To those wanting to try OneDrive for Business, please beware that if the AD admin set up retention policy, if you fill it up you can’t delete any files. The official Microsoft solution is to ask the admin to upgrade your account to 5TB, delete the files and then shrink it back. That happened to me and that’s why I mirror with --delete-before. Now that I found out that restic does not modify existing files, I’ll also find a way to sneak in --immutable, since modified files also count towards the storage retention policy reserve.

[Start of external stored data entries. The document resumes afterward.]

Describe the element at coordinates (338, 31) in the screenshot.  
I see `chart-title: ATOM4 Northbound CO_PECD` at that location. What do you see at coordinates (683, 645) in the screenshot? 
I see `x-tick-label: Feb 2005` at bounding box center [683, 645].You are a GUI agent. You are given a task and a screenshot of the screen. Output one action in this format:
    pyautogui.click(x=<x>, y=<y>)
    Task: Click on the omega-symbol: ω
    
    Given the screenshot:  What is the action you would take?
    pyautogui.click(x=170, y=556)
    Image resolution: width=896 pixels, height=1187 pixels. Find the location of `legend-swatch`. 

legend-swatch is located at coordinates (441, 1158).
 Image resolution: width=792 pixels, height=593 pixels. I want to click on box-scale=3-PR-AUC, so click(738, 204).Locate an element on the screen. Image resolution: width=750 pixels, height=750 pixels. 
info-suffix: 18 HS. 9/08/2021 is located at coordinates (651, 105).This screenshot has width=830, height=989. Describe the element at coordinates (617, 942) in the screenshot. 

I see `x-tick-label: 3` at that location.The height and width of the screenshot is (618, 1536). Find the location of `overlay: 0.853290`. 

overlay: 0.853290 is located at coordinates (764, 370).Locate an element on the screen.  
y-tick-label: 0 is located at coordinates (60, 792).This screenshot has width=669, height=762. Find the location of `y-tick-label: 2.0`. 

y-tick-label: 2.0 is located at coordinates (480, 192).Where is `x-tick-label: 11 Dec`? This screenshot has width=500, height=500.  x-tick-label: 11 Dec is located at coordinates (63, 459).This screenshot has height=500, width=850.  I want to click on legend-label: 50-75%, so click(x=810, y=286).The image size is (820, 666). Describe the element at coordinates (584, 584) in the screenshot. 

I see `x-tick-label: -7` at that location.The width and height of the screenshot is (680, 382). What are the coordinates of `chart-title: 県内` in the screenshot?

My main problem with this setup, however, is that rclone uses a shitload of CPU to perform uploads, and I use the backup machine for other stuff too (it’s an old mini desktop that I use as my home server). That’s is why I had killed the mirrors temporarily before the disaster occurred.

So the idea is that I’ll keep one additional local mirror on a hard disk that’s attached to a SBC, it will likely be a Rock64 or a HardRock64 if they release it soon enough. That board is gonna pull the repos from the main server over some CPU-friendly protocol, then it’s gonna upload it to the cloud without killing the main server’s performance in the process.